B minor

[Short B minor motivs as introduction – Elgar Violin Concerto, Mendelssohn Hebrides Overture, Schubert Unfinished Symphony 1st movement, Liszt Piano Sonata]

Ah, yes. Good evening. There’s a very special sense to tonight’s key of B minor. Did you feel it in the introduction? B minor is a reflective key. It has a mature view of the world and, without losing hope, knows that it’s not all it’s cracked up to be. It’s in late middle age, seated in a chair on the verandah with a glass of red wine. A grandchild is dandled absent-mindedly on the knee while past success and failures are mused upon.

Who better to express this than the prematurely aged Johannes Brahms. His Clarinet Quintet. The intimacy of a string quartet, the mellowness of the clarinet – and B minor. The first movement.

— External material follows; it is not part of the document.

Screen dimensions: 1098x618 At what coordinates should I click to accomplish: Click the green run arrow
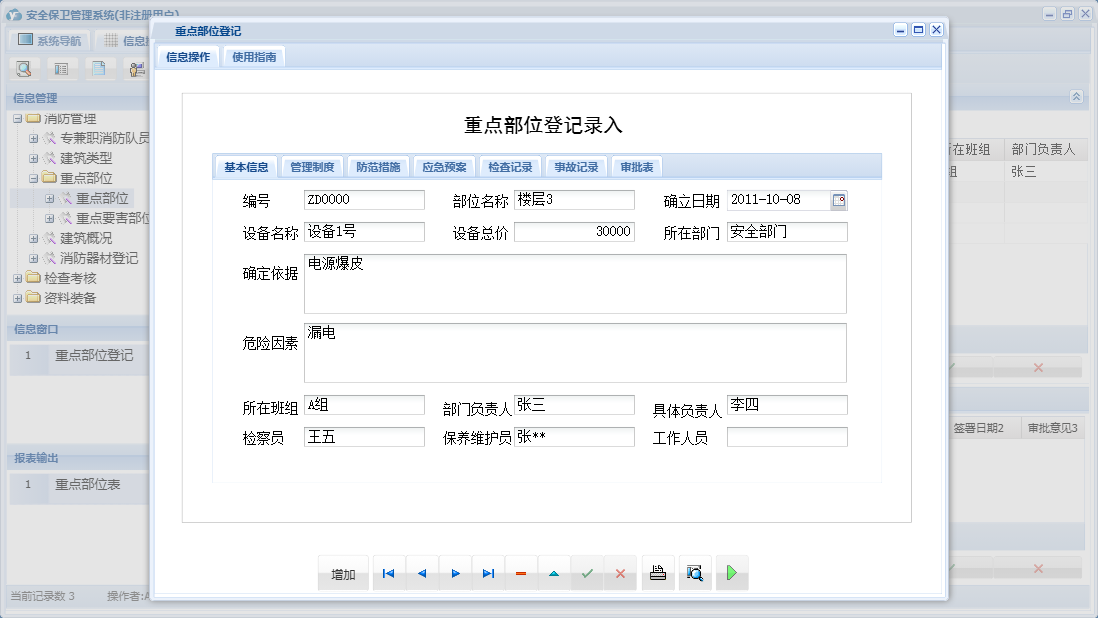click(733, 573)
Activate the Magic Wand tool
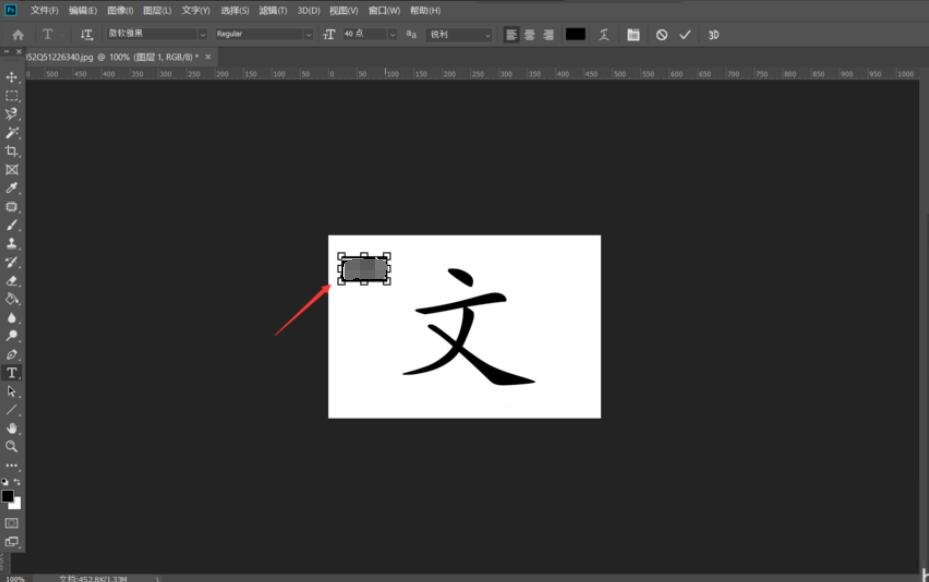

Brahms Clarinet Quintet 1st movement

It is characteristic of a good B minor piece that there is a short phrase or motiv stated right at the start. We heard some of them in the introduction to this programme. Schubert’s 8th Symphony – the Unfinished – does it in the cellos and basses.

Schubert Unfinished Symphony 1st movement

Elgar’s Violin Concerto also starts with a defining motiv. Its energy rises and then falls back. The time for triumphs is past. No Pomp and Circumstance here.

Elgar Violin Concerto 1st movement

I’d better play something more upbeat before we all nod off to sleep on our verandahs. Here are Brunnhilde and her sisters riding the skies in their helicopters. But I have a bit of a surprise for you. You had no idea that the Valkyries were closet troglodytes, did you? Fasten your seatbelts. We’ll be coming down in Scotland

Wagner Ride of the Valkyries – these two pieces are spliced where Wagner has oscillating F sharp to G motes in the strings and so does Mendelssohn

Mendelssohn Hebrides Overture

Bit of bumpy ride but we got there. Note that the Hebrides Overture which is where we ended also has a motiv.

Anyway, it’s time to brush ourselves down, straighten out the tie and get serious again. Shostokovitch P&F in B minor. The Prelude imitates the clipped rhythms of some Baroque dances. The Fugue is more relaxed.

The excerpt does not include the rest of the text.